Employment cost Index: The Employment Cost Index (ECI) measures the change in the hourly labor cost to employers over time. The ECI uses a fixed “basket” of labor to produce a pure cost change, free from the effects of workers moving between occupations and industries and includes both the cost of wages and salaries and the cost of benefits.
US Dollar Index: The US Dollar Index is an index of the value of the United States dollar relative to a basket of foreign currencies, often referred to as a basket of U.S. trade partners' currencies. The Index goes up when the
U.S. dollar gains "strength" when compared to other currencies.
Import Price Index: The import price index measure price changes in goods or services purchased from abroad by U.S. residents (imports) and sold to foreign buyers (exports).

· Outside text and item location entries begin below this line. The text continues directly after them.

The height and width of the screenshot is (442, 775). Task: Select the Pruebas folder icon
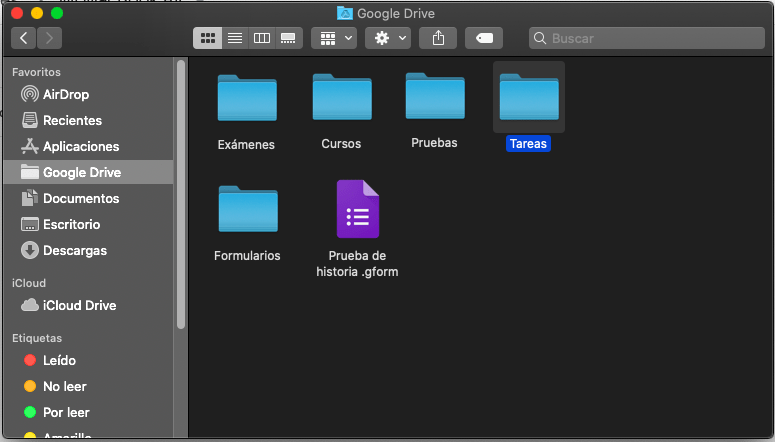tap(434, 97)
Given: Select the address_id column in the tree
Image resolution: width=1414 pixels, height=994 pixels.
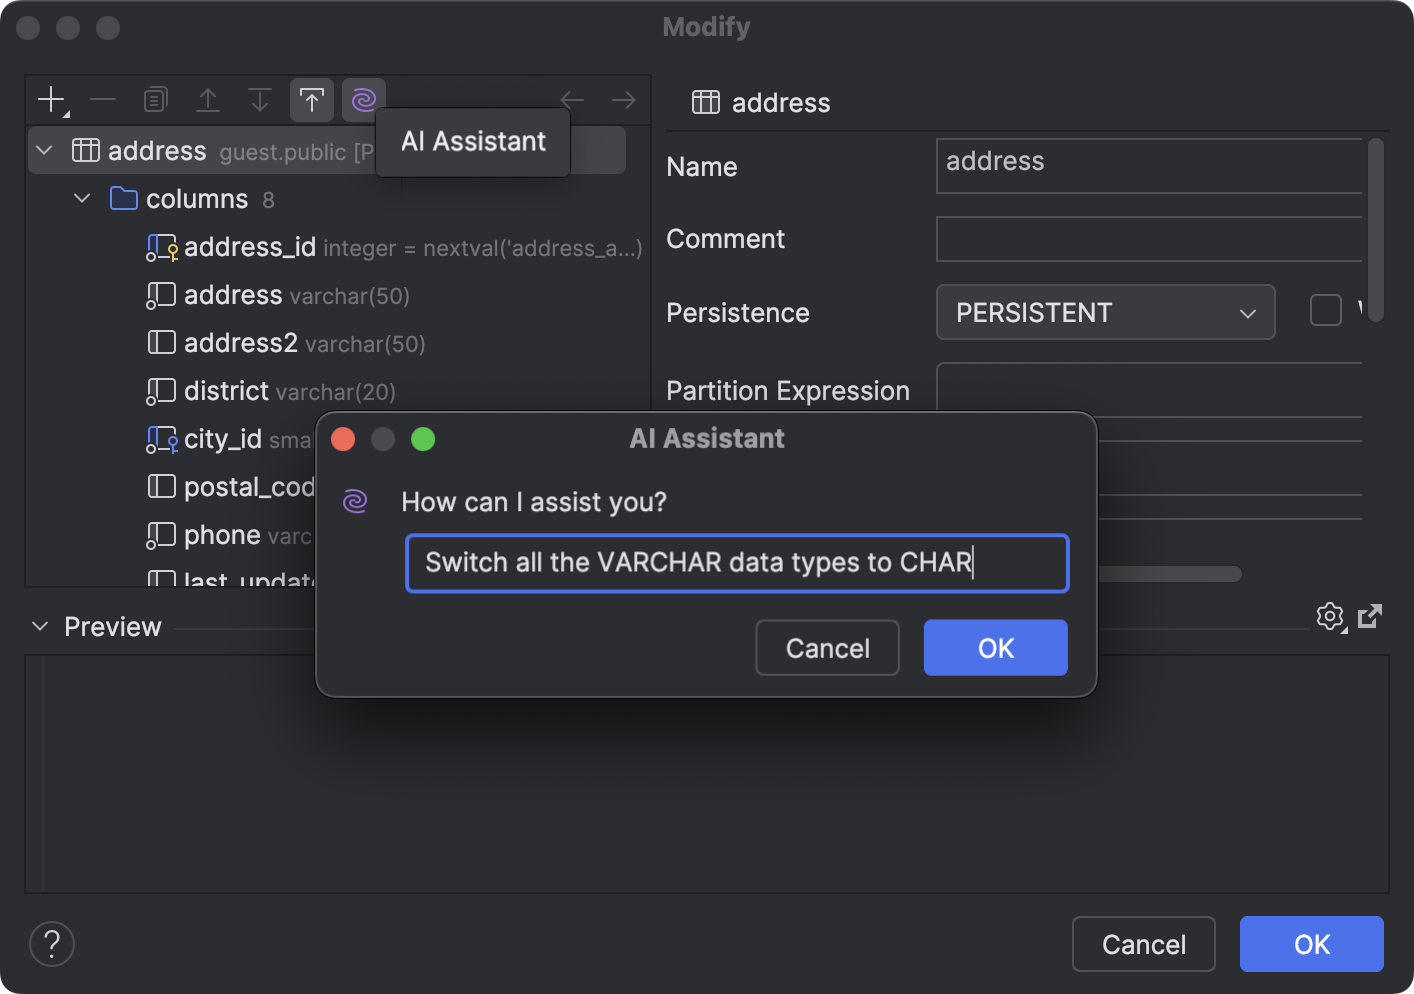Looking at the screenshot, I should pos(249,247).
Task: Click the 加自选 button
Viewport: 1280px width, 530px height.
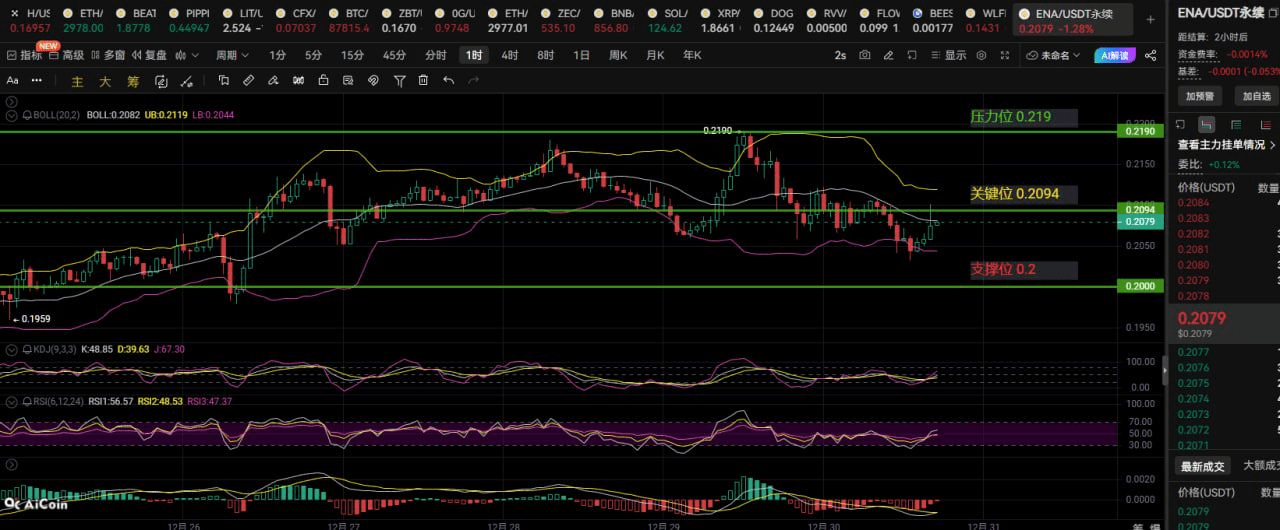Action: pyautogui.click(x=1257, y=96)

The indexes are updated once a month by the Bureau of Labor Statistics (BLS) International Price Program (IPP).
ISM Services PMI Index: The Institute of Supply Management (ISM) Non-Manufacturing Purchasing Managers' Index (PMI) (also known as the ISM Services PMI) report on Business, a composite index is calculated as an indicator of the overall economic condition for the non-manufacturing sector.
Consumer Price Index (CPI) A consumer price index is a price index, the price of a weighted average market basket of consumer goods and services purchased by households.
Producer Price Index: A producer price index(PPI) is a price index that measures the average changes in prices received by domestic producers for their output.
Industrial production: Industrial production is a measure of output of the industrial sector of the economy. The industrial sector includes manufacturing, mining, and utilities. Although these sectors contribute only a small portion of gross domestic product, they are highly sensitive to interest rates and consumer demand.
The NAHB/Wells Fargo Housing Opportunity Index (HOI) for a given area is defined as the share of homes sold in that area that would have been affordable to a family earning the local median income, based on standard mortgage underwriting criteria.
Conference Board Coincident Economic Index: The Composite Index of Coincident Indicators is an index published by the Conference Board that provides a broad-based measurement of current economic conditions, helping economists, investors, and public policymakers to determine which phase of the business cycle the economy is currently experiencing.
Conference Board Lagging Economic Index: The Composite Index of Lagging Indicators is an index published monthly by the Conference Board, used to confirm and assess the direction of the economy's movements over recent months.
New Export Index: The PMI New export orders index allows us to track international demand for a country's goods and services on a timely, monthly, basis.
Gold is subject to the special risks associated with investing in precious metals, including but not limited to: price may be subject to wide fluctuation; the market is relatively limited; the sources are concentrated in countries that have the potential for instability; and the market is unregulated.
The Conference Board Leading Economic Index: Intended to forecast future economic activity, it is calculated from the values of ten key variables.